Task requirements: Pick up the personal piece about hating mosquitos after its final sentence and continue writing it.

Study text:

++++++++

My new best friend

It is no secret that I hate mosquitos. On the contrary, I proclaim my feelings freely and often. “Don’t hate,” gentle-souled people might say, to which I respond with the emission of the sound known generally as “The Raspberry.” Although I feel fondness and admiration for most of Kingdom Animalia — cats, dogs, pigeons, guppies, spiders — there is absolutely no love lost between me and mosquitos. (Cockroaches, either.)

I grew up in a million-man terrarium called Houston, where Texas-size mosquitos dazzled with their fertility and spitefulness. The mosquito truck on summer evenings coursed slowly through our neighborhood, belching its sweet white cloud of mosquito-killer from its back end. I do not doubt that the chemists who developed the spray and the municipal officials who procured it had anything but the best intentions, but in my experience the cloud served only to enliven the insects and inspire them to ramp up their evildoing.

Southern Mississippi shares Houston’s climate, and although the mosquitos of the Deep South run smaller than their Texas kin, they hold their own in sheer numbers. It could be that there are more mosquitos per capita in Mississippi than in Texas, but one condition shared by mosquitos worldwide is their love of me and my bodily juices.

My blood is nectar to mosquitos, and for much of my life, especially the periods of prolonged indolence, swatting them has been my only source of cardiovascular activity. You could power a few houses or a fast-food restaurant if you could harness the energy expended by my waving-away of mosquitos.

Monday evening, Calvin and I were sitting on the back patio around dusk. The sky hadn’t turned gray, and a few delicate white clouds gauzed across the pretty blue. I sat in something called a Balinese lazy chair, the back of which extends farther than the backs of most chairs. The back of my lazy chair runs about 45 degrees from plumb, leaving its occupant few options except lazing and looking upward, which I suppose is the point. You could read a book in my lazy chair but only for brief stretches since your arm would get tired, the reason being that if you were to rest your elbow on the arm of the chair in the way people tend to when reading books in chairs, the book would rest down near your belt buckle, rendering it unreadable when your head is positioned more as if you were an astronaut at takeoff.

++++++++

Supplied records:
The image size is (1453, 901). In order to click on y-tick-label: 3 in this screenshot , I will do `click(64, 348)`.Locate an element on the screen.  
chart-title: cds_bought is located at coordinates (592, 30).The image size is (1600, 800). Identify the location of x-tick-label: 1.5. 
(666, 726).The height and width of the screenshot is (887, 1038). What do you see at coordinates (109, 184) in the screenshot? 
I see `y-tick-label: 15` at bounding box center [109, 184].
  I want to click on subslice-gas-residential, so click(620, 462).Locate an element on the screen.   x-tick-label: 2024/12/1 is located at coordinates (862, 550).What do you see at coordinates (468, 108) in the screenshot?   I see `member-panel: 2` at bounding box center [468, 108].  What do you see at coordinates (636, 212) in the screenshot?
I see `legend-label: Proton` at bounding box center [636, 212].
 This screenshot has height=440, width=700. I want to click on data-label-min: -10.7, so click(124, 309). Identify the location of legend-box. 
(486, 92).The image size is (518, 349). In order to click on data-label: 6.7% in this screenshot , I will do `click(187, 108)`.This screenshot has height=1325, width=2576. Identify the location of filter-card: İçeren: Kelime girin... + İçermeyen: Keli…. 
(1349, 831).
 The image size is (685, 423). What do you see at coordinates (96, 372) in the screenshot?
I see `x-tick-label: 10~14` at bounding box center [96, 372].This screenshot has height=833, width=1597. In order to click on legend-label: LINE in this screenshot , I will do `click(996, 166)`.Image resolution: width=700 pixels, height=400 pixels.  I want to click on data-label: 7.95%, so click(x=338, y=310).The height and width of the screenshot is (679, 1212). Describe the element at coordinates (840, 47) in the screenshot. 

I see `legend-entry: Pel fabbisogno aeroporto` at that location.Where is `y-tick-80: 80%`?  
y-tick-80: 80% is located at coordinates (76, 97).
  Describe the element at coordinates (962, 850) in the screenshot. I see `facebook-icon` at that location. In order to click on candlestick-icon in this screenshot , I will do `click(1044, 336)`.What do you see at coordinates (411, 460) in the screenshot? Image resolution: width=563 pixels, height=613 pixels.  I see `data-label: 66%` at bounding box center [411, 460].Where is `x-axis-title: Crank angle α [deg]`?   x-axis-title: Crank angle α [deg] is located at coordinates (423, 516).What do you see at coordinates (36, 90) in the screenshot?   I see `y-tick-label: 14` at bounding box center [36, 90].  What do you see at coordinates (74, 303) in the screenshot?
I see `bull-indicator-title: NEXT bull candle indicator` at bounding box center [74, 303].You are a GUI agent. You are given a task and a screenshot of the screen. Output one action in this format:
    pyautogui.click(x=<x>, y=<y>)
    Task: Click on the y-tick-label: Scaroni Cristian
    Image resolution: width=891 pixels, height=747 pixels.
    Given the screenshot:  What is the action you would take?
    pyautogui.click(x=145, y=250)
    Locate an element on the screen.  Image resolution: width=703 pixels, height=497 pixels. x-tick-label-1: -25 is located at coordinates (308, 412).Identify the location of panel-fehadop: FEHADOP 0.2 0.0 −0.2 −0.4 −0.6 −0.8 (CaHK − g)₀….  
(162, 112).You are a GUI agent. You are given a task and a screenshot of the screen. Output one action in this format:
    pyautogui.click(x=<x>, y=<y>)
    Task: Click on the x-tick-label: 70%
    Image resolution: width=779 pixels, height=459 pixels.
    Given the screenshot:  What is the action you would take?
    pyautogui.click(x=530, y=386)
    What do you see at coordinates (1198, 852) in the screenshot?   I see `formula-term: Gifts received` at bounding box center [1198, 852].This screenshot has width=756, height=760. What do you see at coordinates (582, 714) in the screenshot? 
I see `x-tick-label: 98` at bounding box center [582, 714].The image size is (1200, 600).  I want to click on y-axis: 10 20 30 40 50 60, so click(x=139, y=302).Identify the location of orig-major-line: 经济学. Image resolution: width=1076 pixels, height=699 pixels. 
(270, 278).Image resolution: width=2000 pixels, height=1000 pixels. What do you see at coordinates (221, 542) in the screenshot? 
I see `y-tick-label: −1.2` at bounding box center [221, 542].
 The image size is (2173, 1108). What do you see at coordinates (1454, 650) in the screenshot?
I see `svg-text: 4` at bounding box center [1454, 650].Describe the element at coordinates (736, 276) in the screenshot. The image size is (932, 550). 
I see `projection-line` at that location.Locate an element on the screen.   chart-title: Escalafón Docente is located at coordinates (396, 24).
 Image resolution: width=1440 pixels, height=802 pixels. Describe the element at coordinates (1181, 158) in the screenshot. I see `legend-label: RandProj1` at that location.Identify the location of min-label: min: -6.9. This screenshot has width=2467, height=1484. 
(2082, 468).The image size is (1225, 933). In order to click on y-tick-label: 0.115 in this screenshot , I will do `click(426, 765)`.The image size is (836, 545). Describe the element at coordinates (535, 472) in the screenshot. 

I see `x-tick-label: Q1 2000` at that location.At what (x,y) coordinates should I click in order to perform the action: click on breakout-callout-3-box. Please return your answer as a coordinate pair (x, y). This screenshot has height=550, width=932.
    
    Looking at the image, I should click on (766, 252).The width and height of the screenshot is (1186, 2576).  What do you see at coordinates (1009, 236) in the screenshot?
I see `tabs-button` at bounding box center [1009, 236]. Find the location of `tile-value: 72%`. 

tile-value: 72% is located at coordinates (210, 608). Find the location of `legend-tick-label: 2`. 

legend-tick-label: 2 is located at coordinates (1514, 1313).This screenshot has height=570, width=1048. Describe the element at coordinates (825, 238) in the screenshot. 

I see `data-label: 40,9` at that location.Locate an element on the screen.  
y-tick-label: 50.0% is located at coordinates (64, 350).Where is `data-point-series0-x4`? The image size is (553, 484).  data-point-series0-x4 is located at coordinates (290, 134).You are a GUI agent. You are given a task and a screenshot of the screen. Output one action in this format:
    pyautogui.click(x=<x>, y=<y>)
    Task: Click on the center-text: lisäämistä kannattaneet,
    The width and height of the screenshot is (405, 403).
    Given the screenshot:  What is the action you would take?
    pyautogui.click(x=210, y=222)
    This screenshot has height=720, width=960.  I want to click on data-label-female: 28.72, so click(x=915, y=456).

++++++++

Result below:
Thus situated in my lazy chair Monday and facing the heavens, I could not help but become aware of a dragonfly flitting about. It zoomed across the clearing of our backyard, pausing after each pass to catch its breath and prepare for the return trip. Zoom – pause – zoom – pause – zoom some more.

Then there were two dragonflies, and then three and then another.

We see bats now and then at dusk, which I never mind because bats eat mosquitos by the bushel. I have never felt the impulse to eat a mosquito, but anything that results in their death is fine by me. I hope that when a mosquito enters a bat’s mouth and gullet, it retains consciousness long enough to feel both pain and remorse, but especially pain. I hope the insides of bats’ mouths and gullets are coarse like sandpaper and peel away the mosquito’s skin, or whatever body covering mosquitoes have, as it travels, still alive, toward the bat’s stomach. If you have ever skinned your knee or scraped a knuckle, you know how painful it can be to have skin removed abruptly. I hope the mosquito feels that over his entire little body before he dies.

The dragonflies last night behaved much as the bats do, and their flitting and zooming made me wonder what dragonflies eat.

“Could it be,” I said, “that dragonflies eat mosquitos, as bats do? After all, they flit around like bats do, and what other purpose would it serve for a dragonfly to flit back and forth except to gather food?”

(I really did say this, and it would be unwise of you, gentle reader, to doubt me.)

A quick internet search revealed words — from Mother Nature Network — as beautiful as any I had ever read.

Dragonflies are flat out terrifying if you’re a gnat, mosquito or other small bug. They don’t simply chase down their prey. Instead, they snag them from the air with calculated aerial ambushes. Dragonflies can judge the speed and trajectory of a prey target and adjust their flight to intercept prey. They’re so skilled that they have up to a 95 percent success rate when hunting.

And this delicious tidbit:

Dragonflies have incredibly sharp mandibles.

I do not need to have a picture drawn for me to understand the relevance of sharp mandibles to an insect’s ability to kill and eat other insects. On the other hand, I would not turn down the gift of a photograph, painting or detailed drawing of a dragonfly clutching or munching on a mosquito. I would frame it and hang it in a place where I could view it often. I would also make a miniature copy and laminate it so I could carry it in my wallet. I would like being able to look at a dead, or dying, mosquito, especially one in its painful death throes.

I also learned from my research that dragonflies of one species migrate over 11,000 miles in their lifetime. In other circumstances I might have spent time marveling at a bug’s migratory endurance, but I was far more interested here in their ability as mosquito dispatchers.

One thing I already knew about dragonflies before commencing my research was that they belong to the Order Odonata. I knew this from my days tying trout flies. To tie trout flies you have to know a thing or two about insect taxonomy, at least if you want your flies to look like actual insects and not like little bitty hats.